[start Document extract]

Given this source list:
source_list = [2, 3, 4]
and this function:
def function(list_in):
list_in.append(5)
list_in.insert(0, 1)
return list_in
As expected, I get:
>>> function(source_list)
[1, 2, 3, 4, 5]
But if I call the variable source_list outside of the function I still get:
>>> source_list
[1, 2, 3, 4, 5]
Is there an alternative way of modifying (specifically appending/prepending to) a list within a function such that the original list is not changed?
If you are the caller of the function, you can copy first
new_list = function(source_list[:])
This has the advantage that the caller decides whether it wants its current list to be modified or not.
If you have access to the function, you can copy the list passed:
like this:
def function(list_in_): # notice the underscore suffix
list_in = list_in_[:] # copy the arg into a new list
list_in.append(5)
list_in.insert(0, 1)
return list_in # return the new list
otherwise you can call the function with a copy of your source_list, and decide if you want a new list, or if you prefer the source_list mutated, as demonstrated by @tdelaney
You can use the copy() method on the list:
new_list = function(source_list.copy())
Add just a line to your function:
def function(list_n):
#Do a copy of your list
list_in = list_n.copy()
list_in.append(5)
list_in.insert(0, 1)
return list_in
Try this. Since the source list is modified while running the function in your code you are not able to retain the source list.
source_list = [2, 3, 4]
list_in=source_list.copy()
def function(list_in):
list_in.append(5)
list_in.insert(0, 1)
return list_in
print(function(list_in))
print(source_list)

[end Document extract]

_Do this_:
Answer these questions from the thread on modifying a list inside a function:
(a) What does the original poster get when calling source_list outside the function?
(b) What suffix is added to the parameter name in the version that copies the list inside the function?
(c) Which list method is suggested for passing a copy of source_list to the function?

[start Extracted material]

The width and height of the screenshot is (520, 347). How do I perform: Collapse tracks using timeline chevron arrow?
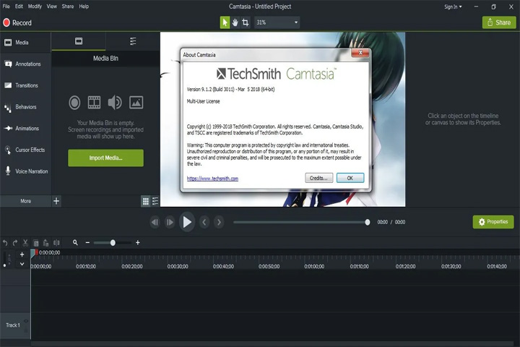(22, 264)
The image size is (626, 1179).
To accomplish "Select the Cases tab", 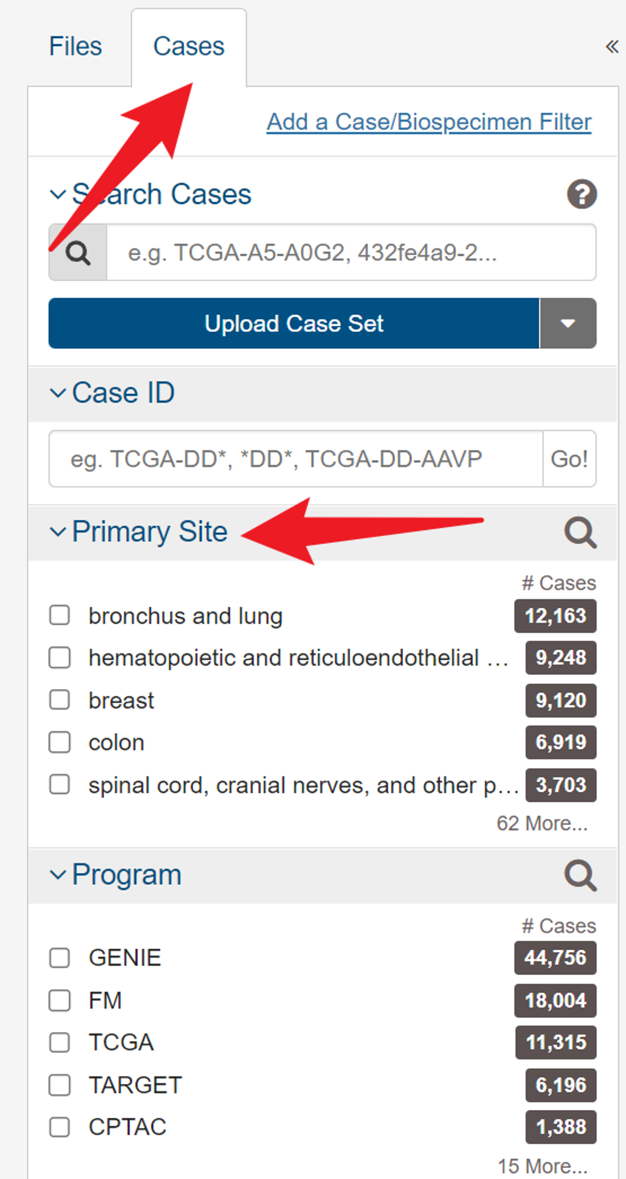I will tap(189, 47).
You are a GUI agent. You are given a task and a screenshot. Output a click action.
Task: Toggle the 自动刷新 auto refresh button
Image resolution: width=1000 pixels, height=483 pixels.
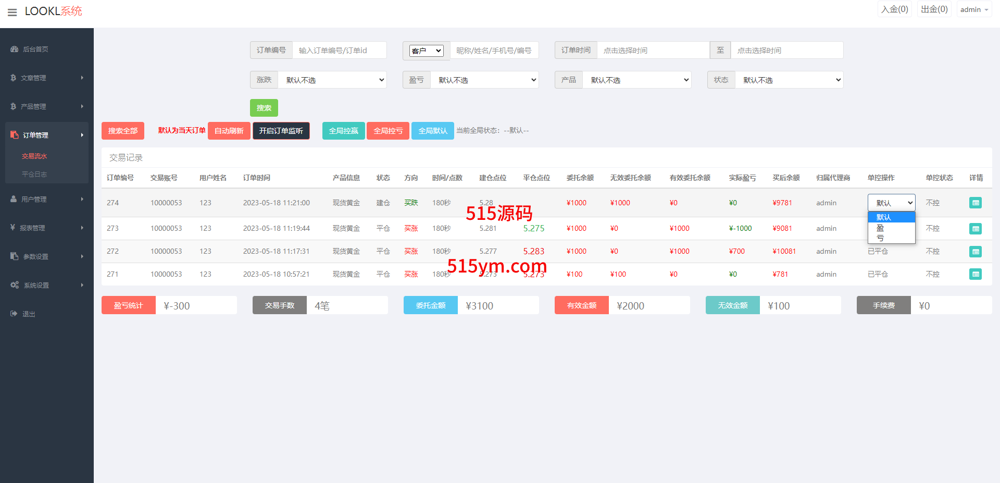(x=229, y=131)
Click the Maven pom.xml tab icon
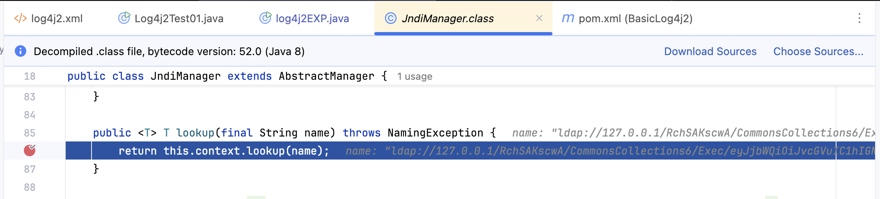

[end Extracted material]

_Answer_:
(a) [1, 2, 3, 4, 5]
(b) An underscore, as in list_in_
(c) copy()